At Spark Summit 2017, Google software engineer Anirudh Ramanathan explained that running the two together gives operators less infrastructure to manage, it gives developers a single interface to manage all their workloads, it improves infrastructure utilization, and the huge Kubernetes ecosystem adds a host of services that can be immediately available to spark users, such as the recently launched Istio service mesh project.
Two big areas of work have been on security and scheduling.
Kubernetes has security primitives, but it doesn’t really extend to all the arbitrary users within an enterprise, he said, so there were extensions to make it work the way that Big Data systems with network authentication protocol Kerberos do.
It supports Kerberos-based authentication to secure access to the overall environment and to protect credentials used to access applications.
There’s also been work to deal with scheduling the ever-changing workload of ephemeral microservices.

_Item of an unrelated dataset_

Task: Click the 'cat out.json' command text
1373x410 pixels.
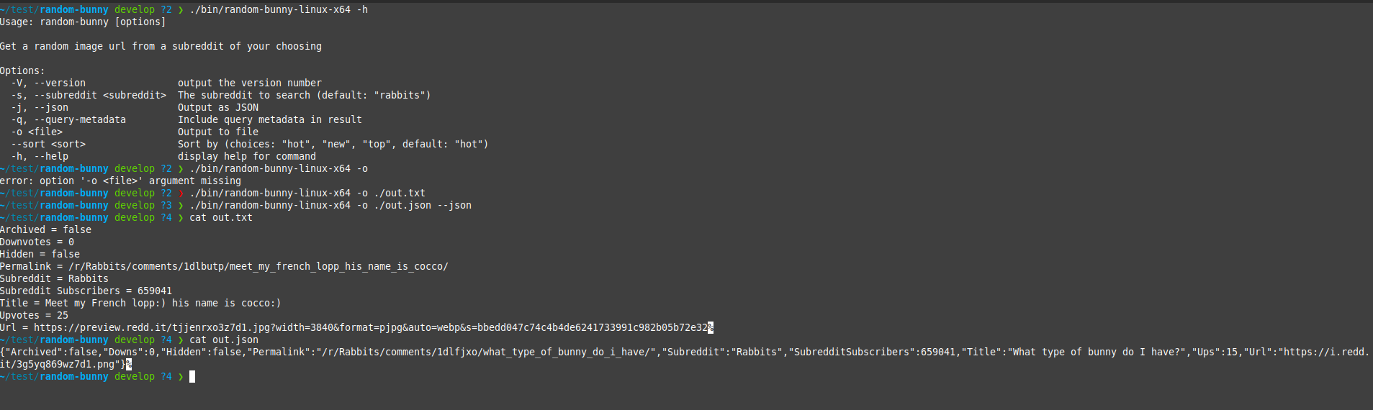Action: (x=224, y=340)
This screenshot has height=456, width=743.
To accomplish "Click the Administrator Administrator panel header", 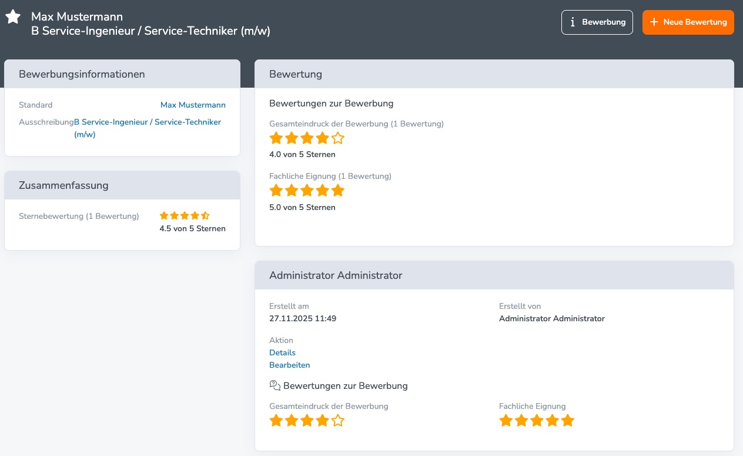I will (494, 275).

The project includes a data locality function to make it faster to access data across distributed instances of HDFS on Kubernetes. It would allow users to manage all the silos where data resides, regardless of whether they are deployed on-premises or in a cloud.
“There will be Helm charts so users can set up storage on their Kubernetes system and use that as secure Big Data store. Secured and high performance. That’s been one of the traditional problems with using cluster fabric on bare metal that Big Data systems are really resource hungry. The powerful thing about Kubernetes is the abstraction to set these things up in a way that can have the same kind of performance you get out of bare metal. With most [Big Data] systems, that wasn’t really true,” he said.

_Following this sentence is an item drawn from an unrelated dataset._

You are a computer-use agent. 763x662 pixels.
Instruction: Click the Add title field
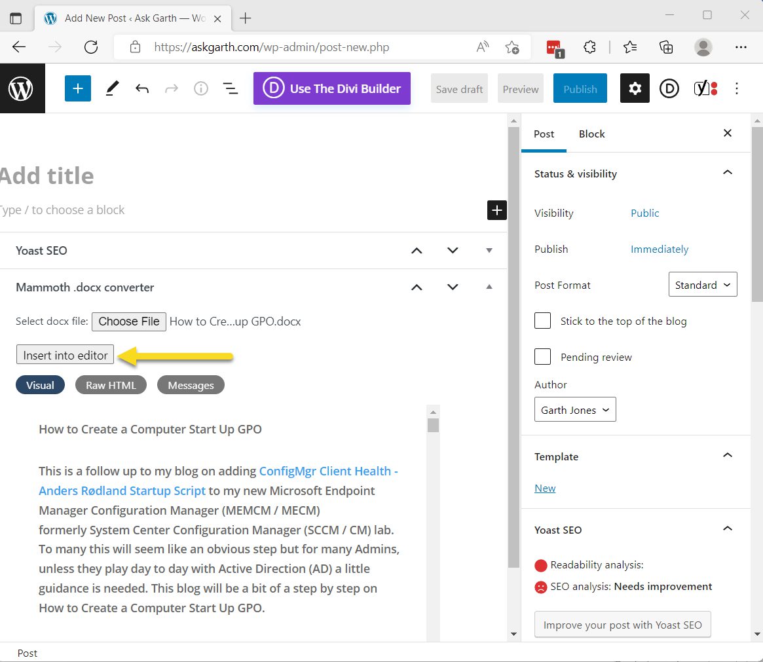point(243,175)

Getting off the island will mean companies can just run another project on their Kubernetes cluster without a clunky, multiple system architecture. He predicts that within two years a company could run analytics — a machine learning project that feeds back into a user-facing application, for instance — all in one system.
Focus on Spark
Pepperdata has intensified its focus on Spark. Features like easy integration, built-in machine learning and support for streaming data are driving the boost in Spark adoption, according to experts in its “Production Spark” webinar series.
The company recently announced Code Analyzer for Spark, which gives developers the ability to connect performance issues to the blocks of code causing the problem.

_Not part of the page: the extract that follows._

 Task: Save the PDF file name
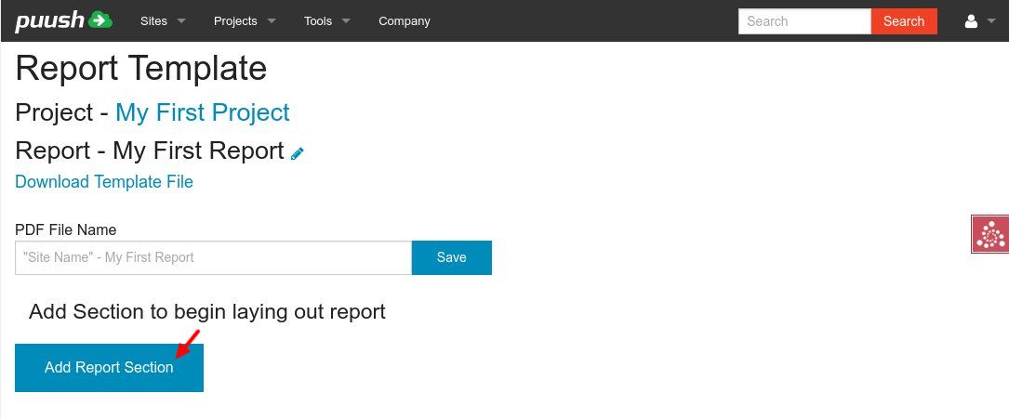pyautogui.click(x=451, y=257)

In March, it released Application Profiler, a software-as-a-service version of LinkedIn’s Dr. Elephant, the open source tool that helps users of Hadoop and Spark analyze and improve the performance of their flows.
One new option for unifying Big Data with other IT infrastructure comes with SAP Vora, an in-memory, computing engine for HANA that runs on Red Hat’s Kubernetes-based OpenShift Container Platform. It gathers data from Spark, Hadoop or directly from cloud environments.
At the same time, it seems Hadoop is falling out of favor.
Earlier this year, Gartner declared Hadoop obsolete, citing the complexity and questionable usefulness of the entire Hadoop stack. It noted many organizations are instead looking at cloud-based options with on-demand pricing and fit-for-purpose data processing.
Cloudera removed Hadoop from the formerly named Strata + Hadoop World conference.
Hortonworks similarly renamed its Hadoop Summit line of conferences last year to DataWorks Summit to reflect the greater role of data-streaming architectures.